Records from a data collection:
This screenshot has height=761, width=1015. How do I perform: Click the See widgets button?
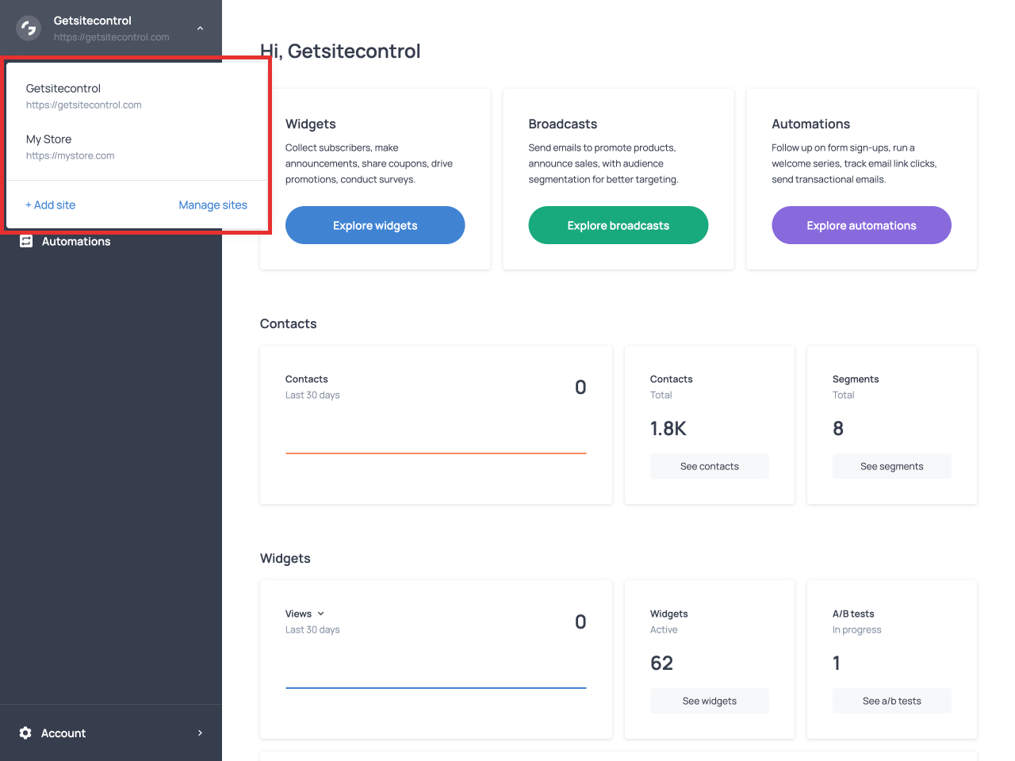tap(709, 701)
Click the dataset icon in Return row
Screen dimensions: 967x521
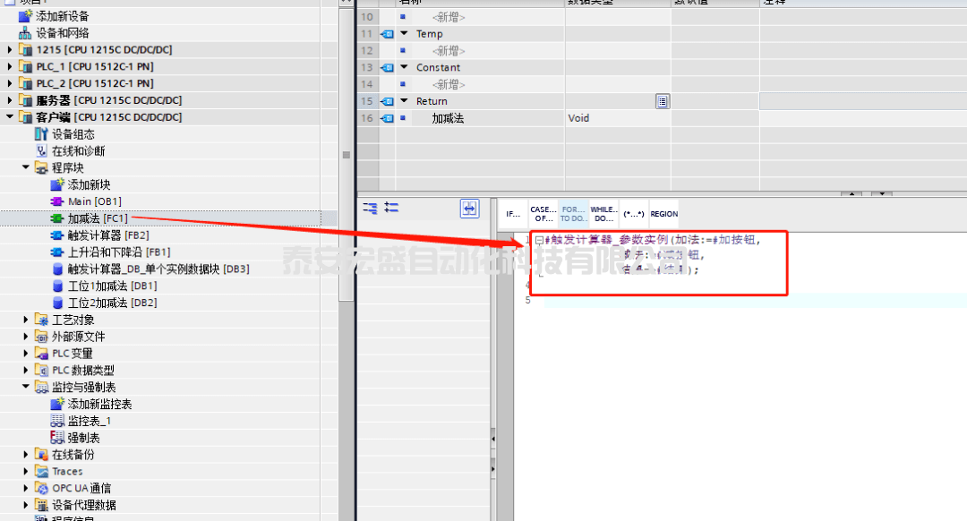click(662, 101)
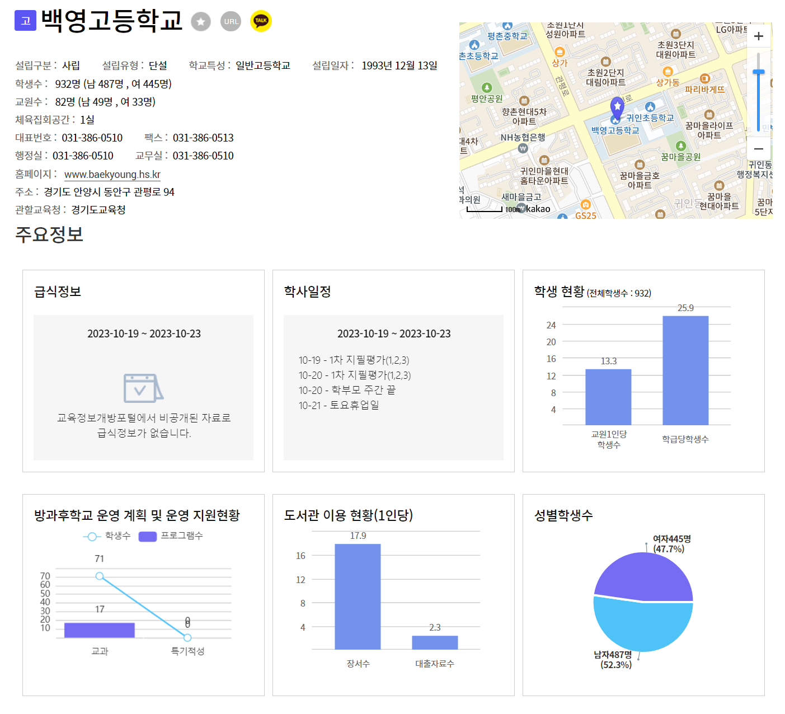Viewport: 785px width, 714px height.
Task: Click the 교과 program count bar
Action: [x=100, y=630]
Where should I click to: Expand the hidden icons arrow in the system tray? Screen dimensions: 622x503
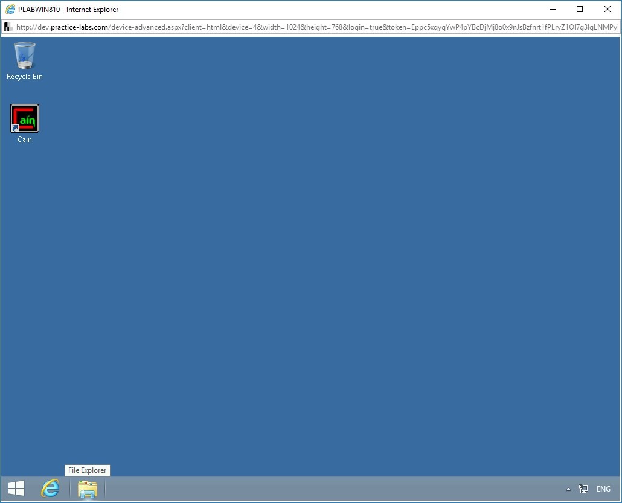pos(568,489)
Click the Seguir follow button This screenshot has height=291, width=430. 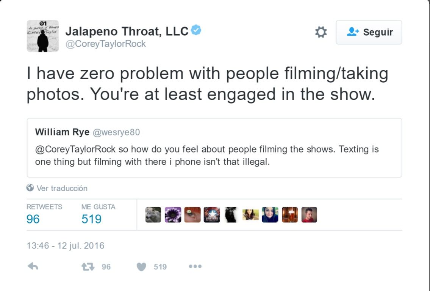click(x=369, y=32)
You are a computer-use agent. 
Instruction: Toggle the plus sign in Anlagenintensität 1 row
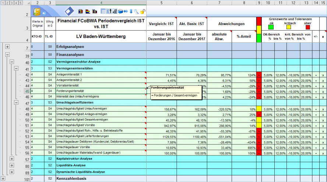pos(316,75)
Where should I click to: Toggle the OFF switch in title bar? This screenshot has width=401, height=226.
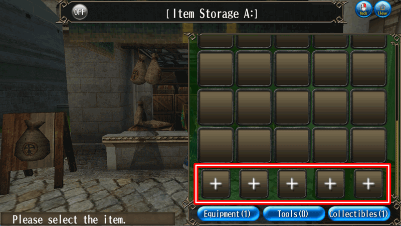(x=79, y=12)
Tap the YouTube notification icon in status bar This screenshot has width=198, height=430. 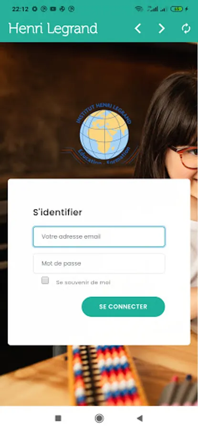53,9
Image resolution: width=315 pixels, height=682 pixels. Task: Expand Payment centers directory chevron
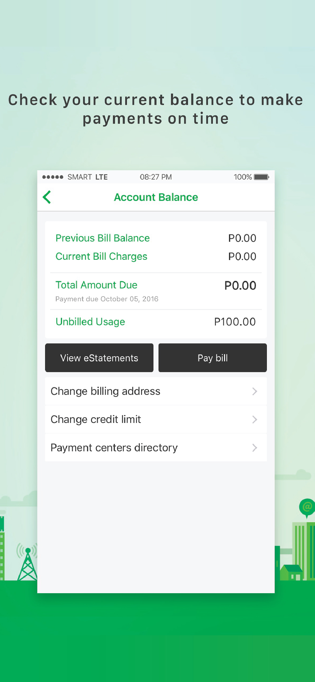(x=255, y=448)
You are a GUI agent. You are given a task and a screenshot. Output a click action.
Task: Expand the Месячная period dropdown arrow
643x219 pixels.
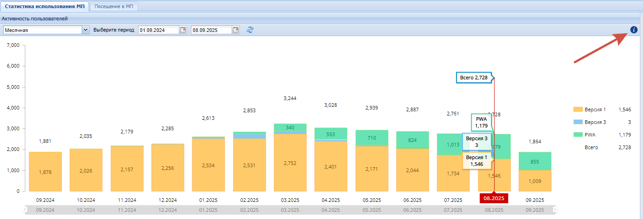coord(85,30)
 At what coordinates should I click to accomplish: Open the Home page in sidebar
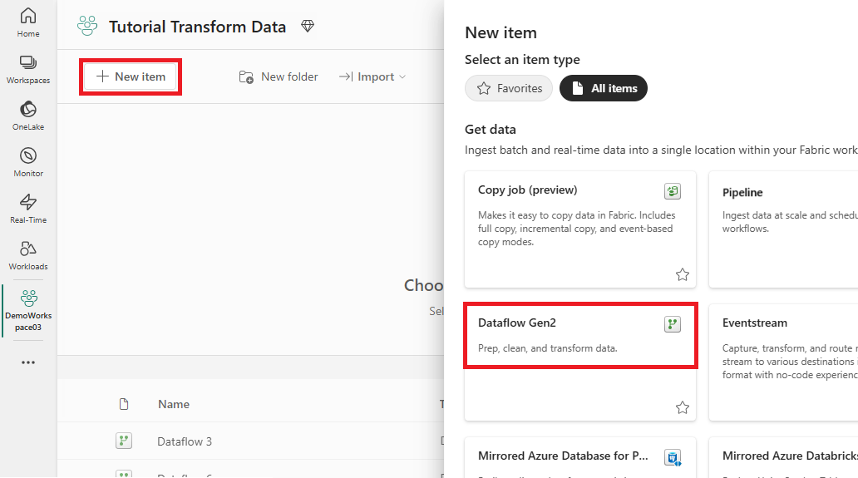pos(28,23)
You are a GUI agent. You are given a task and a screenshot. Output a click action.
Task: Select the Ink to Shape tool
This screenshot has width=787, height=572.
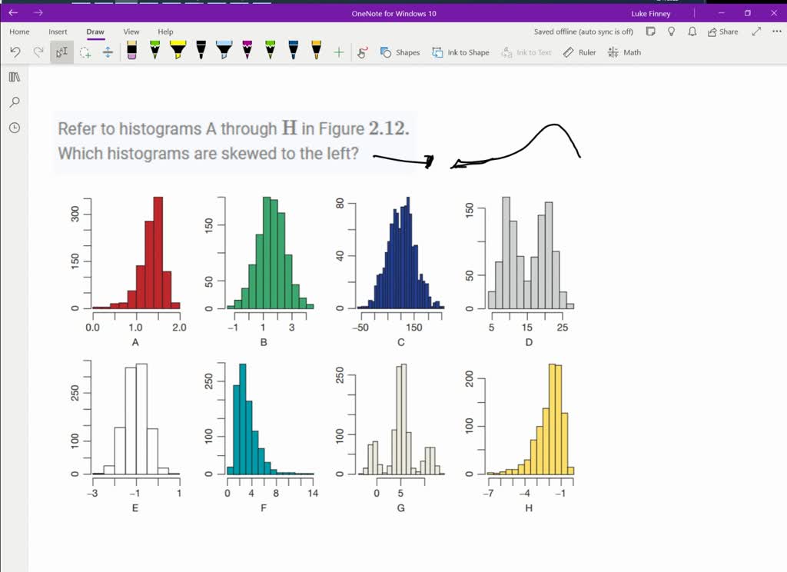coord(460,52)
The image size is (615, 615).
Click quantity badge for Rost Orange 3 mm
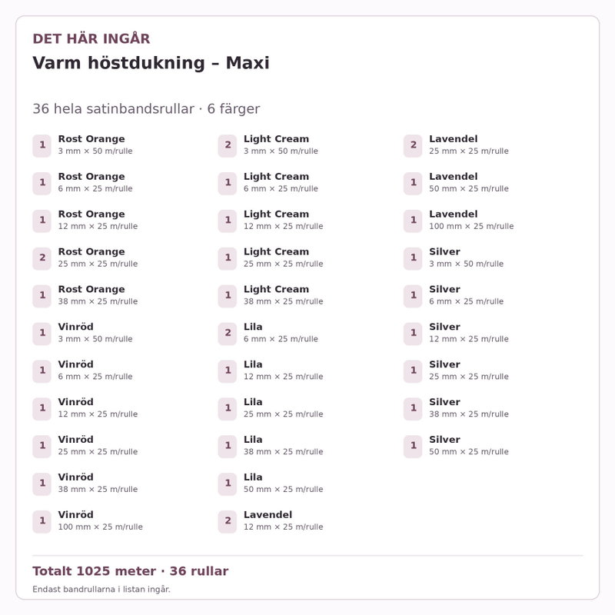pyautogui.click(x=42, y=145)
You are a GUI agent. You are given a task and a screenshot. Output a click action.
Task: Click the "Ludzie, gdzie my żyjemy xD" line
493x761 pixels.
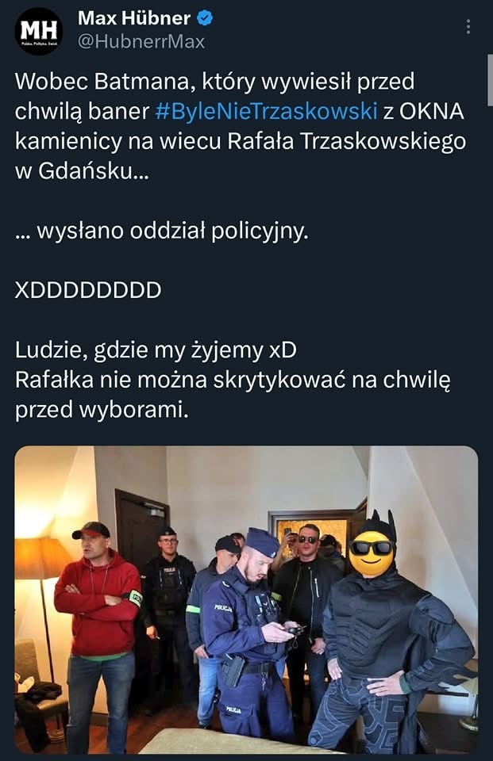[x=156, y=350]
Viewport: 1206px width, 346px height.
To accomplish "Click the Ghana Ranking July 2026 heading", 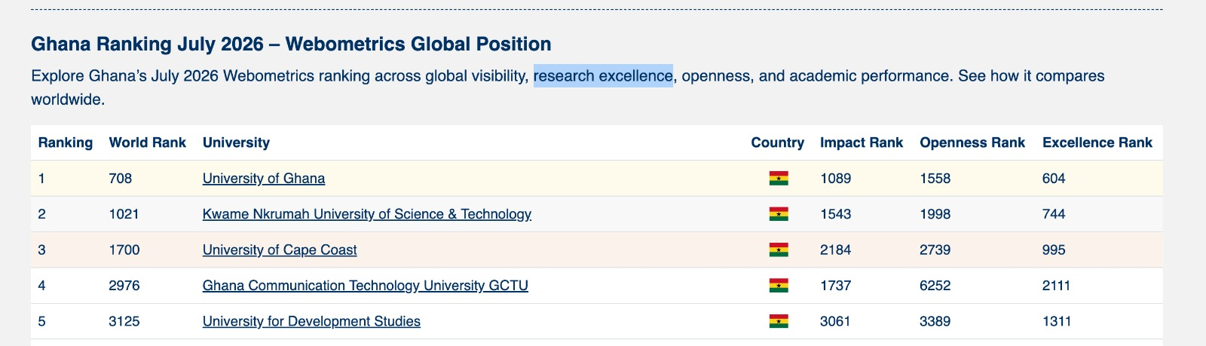I will click(291, 44).
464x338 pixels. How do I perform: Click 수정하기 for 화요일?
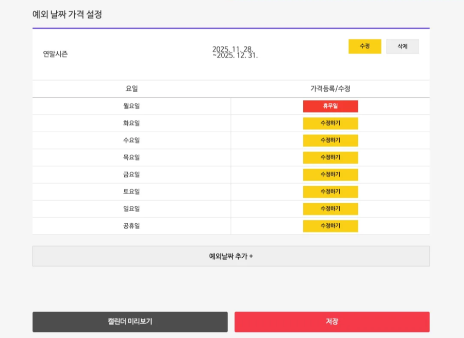tap(330, 123)
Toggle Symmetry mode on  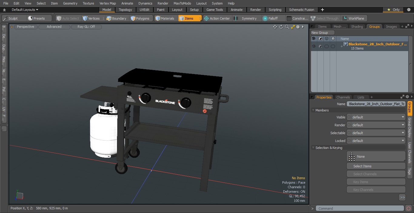pyautogui.click(x=246, y=18)
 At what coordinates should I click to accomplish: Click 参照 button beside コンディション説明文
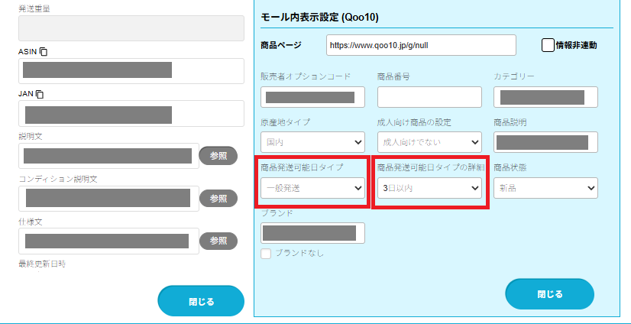tap(218, 197)
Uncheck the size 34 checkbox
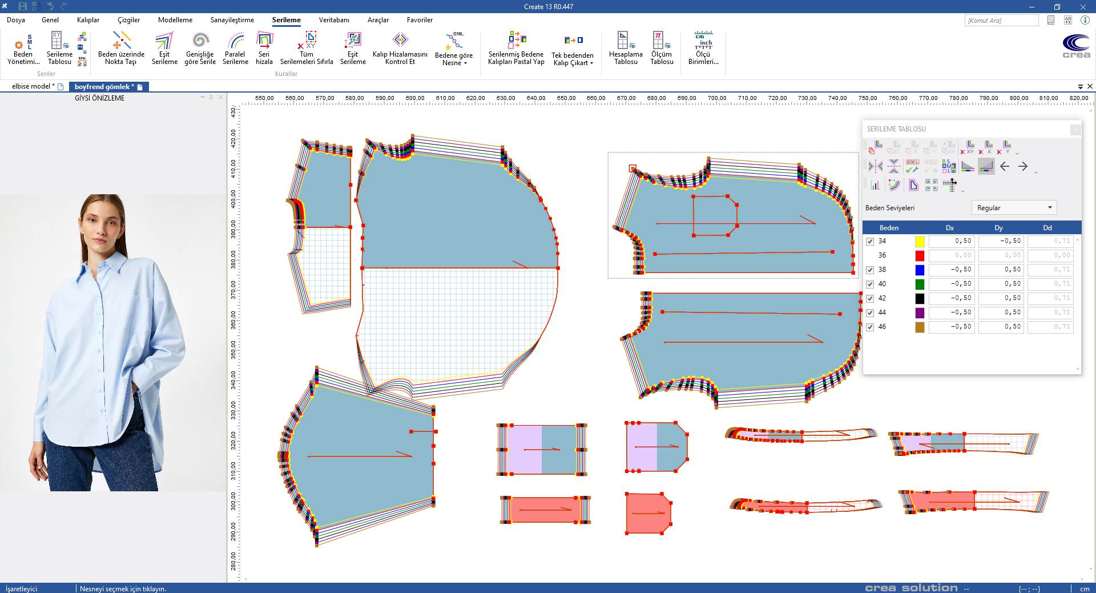 pyautogui.click(x=870, y=242)
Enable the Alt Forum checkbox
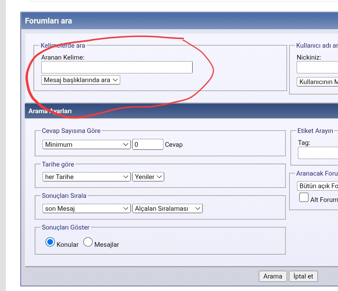 click(304, 198)
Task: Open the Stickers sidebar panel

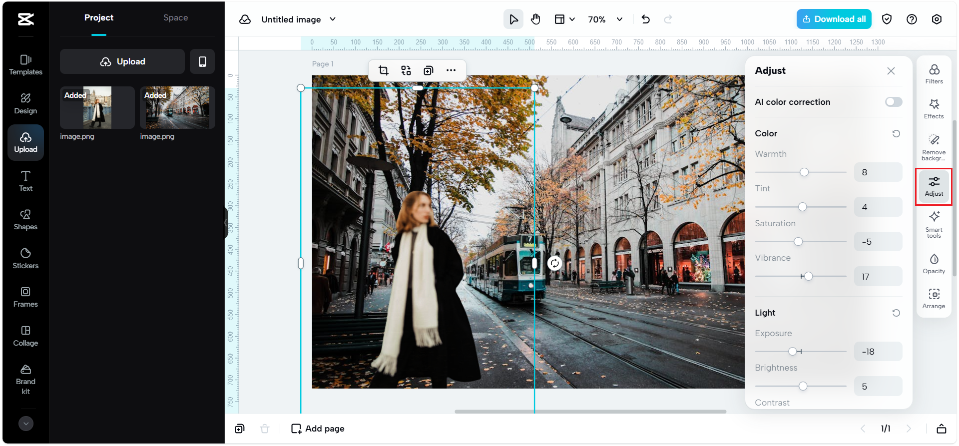Action: coord(25,258)
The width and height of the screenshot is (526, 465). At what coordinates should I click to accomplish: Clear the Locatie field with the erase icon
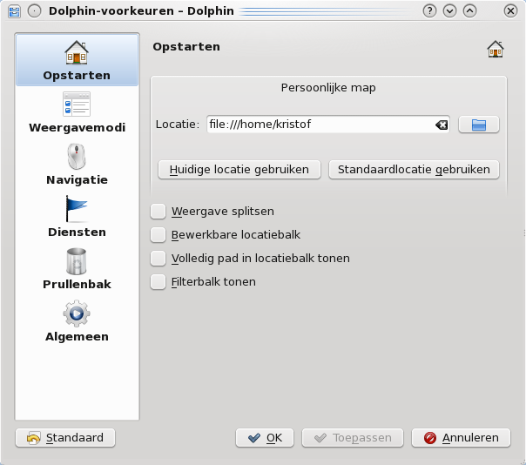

Instructions for the task =>
Please write out, word for word, only the lines from the one holding "Task: Open the Stickers sidebar panel" through the end of the records above, with both end lines included and the pictures dropped.

Problem solution =>
Task: Open the Stickers sidebar panel

Action: coord(25,258)
The width and height of the screenshot is (526, 465). At what coordinates should I click to accomplish: Clear the Locatie field with the erase icon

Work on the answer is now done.